Une vision claire des enjeux liés à l’IA et à la réglementation européenne

Alexandra Neri est une observatrice avisée de l’évolution du marché des nouvelles technologies. « L’IA ne relève plus de la science-fiction mais s’impose dans des domaines clés tels que le recrutement, l’octroi de crédits bancaires ou la création de contenu », précise-t-elle. Dans son quotidien, l’IA est d’ailleurs devenue un outil précieux : « Je l’utilise tous les jours pour le classement de données brutes, la vérification de syntaxe et l’analyse de documents volumineux, tout en restant consciente des limites de cette technologie, encore binaire et dénuée de complexité ».

Face à cette nouvelle révolution, l’avocate insiste sur l’importance d’une régulation adaptée et sur l’approche par le risque prônée par l’AI Act européen. Or sur ce sujet, elle est intarissable. Dans un élan quasi-passionné, Alexandra Neri souligne que l’IA génère des risques inédits, notamment en matière de responsabilité : discrimination algorithmique, atteinte à la protection des données, cybersécurité et respect des droits des tiers. L’un des défis majeurs réside dans l’évaluation et la classification des risques liés à ces technologies, notamment pour déterminer si un système relève d’un risque élevé ou raisonnable. Cette distinction n’est pas toujours évidente dans le cadre du travail quotidien, où l’IA est omniprésente mais parfois difficile à identifier. La mise en conformité avec le règlement européen nécessite en outre la mise en place de mesures de remédiation et le respect des exigences de transparence. Parmi les principaux points d’attention figurent l’anonymisation des données personnelles pour entraîner des modèles d’intelligence artificielle, l’évaluation des impacts et l’évolution rapide des contentieux liés à la classification des systèmes d’IA. « À ce jour, certaines questions restent sans réponse et peu de contentieux ont encore émergé, mais il est certain que de nombreux litiges apparaîtront à l’avenir », confie l’experte. Et on est tenté de la croire…
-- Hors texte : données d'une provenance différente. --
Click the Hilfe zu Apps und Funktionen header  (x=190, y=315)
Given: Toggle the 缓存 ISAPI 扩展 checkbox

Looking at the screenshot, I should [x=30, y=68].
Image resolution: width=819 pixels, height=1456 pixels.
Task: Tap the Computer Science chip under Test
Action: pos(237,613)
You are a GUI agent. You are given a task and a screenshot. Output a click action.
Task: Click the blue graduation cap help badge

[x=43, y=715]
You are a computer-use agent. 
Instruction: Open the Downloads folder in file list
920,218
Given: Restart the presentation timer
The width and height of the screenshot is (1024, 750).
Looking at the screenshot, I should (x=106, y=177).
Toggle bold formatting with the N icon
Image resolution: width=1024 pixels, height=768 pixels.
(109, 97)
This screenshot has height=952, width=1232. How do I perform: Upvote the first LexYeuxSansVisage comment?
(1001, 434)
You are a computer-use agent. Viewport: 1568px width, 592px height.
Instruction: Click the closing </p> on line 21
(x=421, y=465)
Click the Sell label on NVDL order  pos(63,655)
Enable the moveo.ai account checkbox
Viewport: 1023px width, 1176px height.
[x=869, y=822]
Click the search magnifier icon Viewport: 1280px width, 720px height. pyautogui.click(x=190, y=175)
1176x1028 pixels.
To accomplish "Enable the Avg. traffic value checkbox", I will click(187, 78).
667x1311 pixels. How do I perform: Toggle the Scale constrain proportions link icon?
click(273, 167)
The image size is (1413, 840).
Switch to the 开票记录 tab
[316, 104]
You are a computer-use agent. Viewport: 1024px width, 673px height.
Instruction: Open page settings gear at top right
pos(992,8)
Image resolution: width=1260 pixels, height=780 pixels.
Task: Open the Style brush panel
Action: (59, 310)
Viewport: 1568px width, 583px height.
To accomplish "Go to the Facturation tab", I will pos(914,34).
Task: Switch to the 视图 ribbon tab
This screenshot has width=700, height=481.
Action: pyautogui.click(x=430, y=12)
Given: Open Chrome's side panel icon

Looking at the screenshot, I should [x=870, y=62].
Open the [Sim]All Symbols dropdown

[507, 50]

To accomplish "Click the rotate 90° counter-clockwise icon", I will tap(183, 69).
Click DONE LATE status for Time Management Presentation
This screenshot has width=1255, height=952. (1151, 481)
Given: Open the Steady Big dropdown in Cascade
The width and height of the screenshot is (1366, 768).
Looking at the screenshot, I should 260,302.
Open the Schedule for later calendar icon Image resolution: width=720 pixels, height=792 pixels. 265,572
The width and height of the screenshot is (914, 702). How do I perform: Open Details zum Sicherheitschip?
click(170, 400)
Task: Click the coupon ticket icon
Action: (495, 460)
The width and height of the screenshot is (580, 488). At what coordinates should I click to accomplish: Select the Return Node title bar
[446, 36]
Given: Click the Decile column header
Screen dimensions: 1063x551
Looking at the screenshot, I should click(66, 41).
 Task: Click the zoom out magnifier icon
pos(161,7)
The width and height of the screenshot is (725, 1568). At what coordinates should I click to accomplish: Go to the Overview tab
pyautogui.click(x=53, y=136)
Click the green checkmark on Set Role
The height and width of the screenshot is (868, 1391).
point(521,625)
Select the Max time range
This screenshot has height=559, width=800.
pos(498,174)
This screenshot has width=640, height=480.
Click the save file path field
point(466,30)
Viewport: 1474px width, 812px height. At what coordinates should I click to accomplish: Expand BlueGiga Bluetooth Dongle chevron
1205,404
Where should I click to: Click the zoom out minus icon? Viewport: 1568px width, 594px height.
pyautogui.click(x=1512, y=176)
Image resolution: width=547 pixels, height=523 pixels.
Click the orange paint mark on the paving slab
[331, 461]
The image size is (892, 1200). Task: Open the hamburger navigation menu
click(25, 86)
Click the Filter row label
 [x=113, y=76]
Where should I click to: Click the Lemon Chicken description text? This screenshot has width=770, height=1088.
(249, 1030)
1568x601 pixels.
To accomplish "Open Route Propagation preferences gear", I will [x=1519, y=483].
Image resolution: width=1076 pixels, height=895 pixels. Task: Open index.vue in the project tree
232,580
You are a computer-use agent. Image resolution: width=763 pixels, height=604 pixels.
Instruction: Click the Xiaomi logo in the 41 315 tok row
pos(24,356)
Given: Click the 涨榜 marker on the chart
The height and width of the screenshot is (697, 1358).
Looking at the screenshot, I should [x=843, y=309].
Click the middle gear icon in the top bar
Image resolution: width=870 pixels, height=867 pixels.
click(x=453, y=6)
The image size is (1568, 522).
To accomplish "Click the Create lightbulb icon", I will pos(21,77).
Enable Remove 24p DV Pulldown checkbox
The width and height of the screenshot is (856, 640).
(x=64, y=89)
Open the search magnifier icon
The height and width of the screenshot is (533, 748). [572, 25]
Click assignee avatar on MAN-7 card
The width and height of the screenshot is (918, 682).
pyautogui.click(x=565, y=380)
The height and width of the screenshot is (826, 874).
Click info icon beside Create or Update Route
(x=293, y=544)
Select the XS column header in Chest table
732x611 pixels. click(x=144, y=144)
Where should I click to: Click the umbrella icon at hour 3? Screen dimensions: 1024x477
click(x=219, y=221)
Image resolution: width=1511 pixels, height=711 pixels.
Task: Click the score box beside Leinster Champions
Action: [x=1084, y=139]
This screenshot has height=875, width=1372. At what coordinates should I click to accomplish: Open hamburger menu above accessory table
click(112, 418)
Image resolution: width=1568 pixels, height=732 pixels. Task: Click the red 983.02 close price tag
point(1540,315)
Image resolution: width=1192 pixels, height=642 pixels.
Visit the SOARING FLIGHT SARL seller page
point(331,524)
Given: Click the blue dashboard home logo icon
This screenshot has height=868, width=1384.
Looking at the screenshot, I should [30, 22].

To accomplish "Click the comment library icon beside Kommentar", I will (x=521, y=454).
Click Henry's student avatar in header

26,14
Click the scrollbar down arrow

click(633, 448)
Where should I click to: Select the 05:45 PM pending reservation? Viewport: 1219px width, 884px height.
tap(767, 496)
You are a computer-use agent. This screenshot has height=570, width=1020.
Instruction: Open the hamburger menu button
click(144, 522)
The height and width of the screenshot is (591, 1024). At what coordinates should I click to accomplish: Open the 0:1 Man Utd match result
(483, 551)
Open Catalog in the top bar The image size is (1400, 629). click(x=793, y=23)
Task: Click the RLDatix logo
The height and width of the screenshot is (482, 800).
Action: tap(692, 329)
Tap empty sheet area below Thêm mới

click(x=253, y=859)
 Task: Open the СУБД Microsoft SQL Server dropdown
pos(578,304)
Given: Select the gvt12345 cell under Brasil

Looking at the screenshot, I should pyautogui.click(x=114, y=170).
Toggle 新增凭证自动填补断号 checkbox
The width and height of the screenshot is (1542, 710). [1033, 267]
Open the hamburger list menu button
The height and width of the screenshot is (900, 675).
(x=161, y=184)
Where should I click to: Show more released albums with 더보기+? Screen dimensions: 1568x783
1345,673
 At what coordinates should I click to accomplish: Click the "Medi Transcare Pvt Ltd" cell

Selon elle, la question de la responsabilité du fournisseur d’un système d’IA est un enjeu crucial. Les risques sont avérés, notamment en matière de véhicules autonomes (responsabilité en cas d’accident), ou encore de discrimination à l’embauche due à des biais algorithmiques. « Un autre point sensible concerne la confidentialité des informations transmises aux fournisseurs de solutions d’IA, expose-t-elle. Lorsqu’une entreprise partage des données stratégiques (techniques, technologiques ou commerciales) pour le développement d’un système sur-mesure, elle court le risque que ces informations soient exploitées au profit d’un concurrent ». Son conseil aux entreprises est donc sans ambages : « Il faut adopter une analyse rigoureuse des risques, documenter toutes les mesures mises en place pour anticiper les contrôles des autorités de régulation telles que la Cnil, la DGCCRF ou l’Arcom ».